No retirement savings at 40? How Canadians are catching up in 2025
A real talk for Gen X and older millennials who feel behind on savings—and what they’re doing now to get back on track
You’ve built a life—maybe a family, a career, a home. You’re working hard, managing bills, and trying to enjoy the present. But somewhere along the way, the years passed faster than expected. And now here you are, in your 40s, asking yourself a question that feels heavier with each passing year:
“What if I’m not ready for retirement?”
If you feel behind, unsure, or even a little overwhelmed—you’re not the only one. In fact, more and more Canadians in their 40s are coming to terms with the reality that they haven’t saved enough. Some haven’t saved at all. But here’s the truth that matters most: there’s still time to catch up.

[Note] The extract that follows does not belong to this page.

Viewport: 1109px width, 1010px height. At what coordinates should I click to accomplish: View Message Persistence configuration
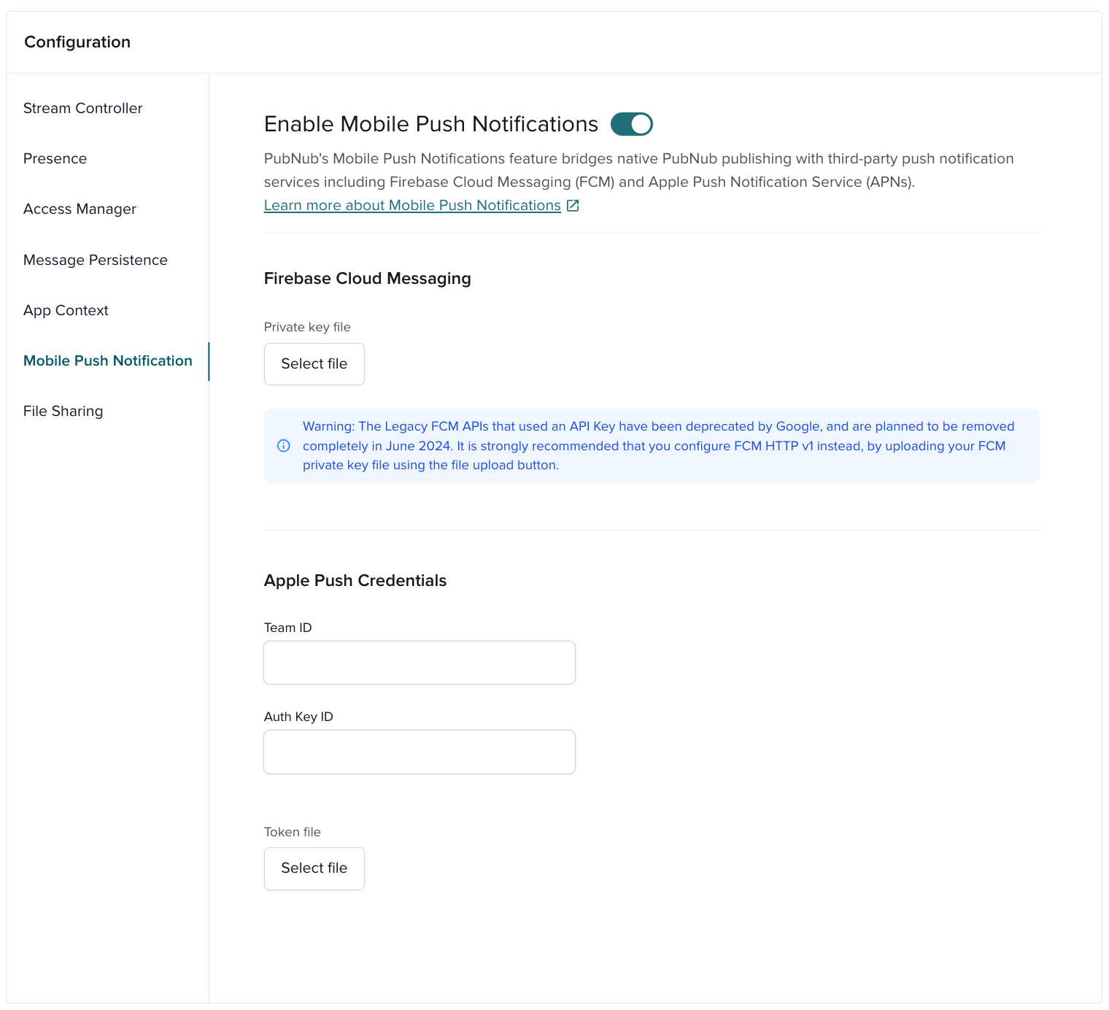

This article isn’t about guilt or regret. It’s about moving forward. We’re going to take a realistic look at what’s holding many Gen Xers and older millennials back from retirement savings—and what Canadians are doing in 2025 to change their future. With the right strategies, clear priorities, and a mindset shift, you can build a retirement plan that works for you, even if you’re starting late.
Let’s take a closer look at where things stand and how you can take the first step today.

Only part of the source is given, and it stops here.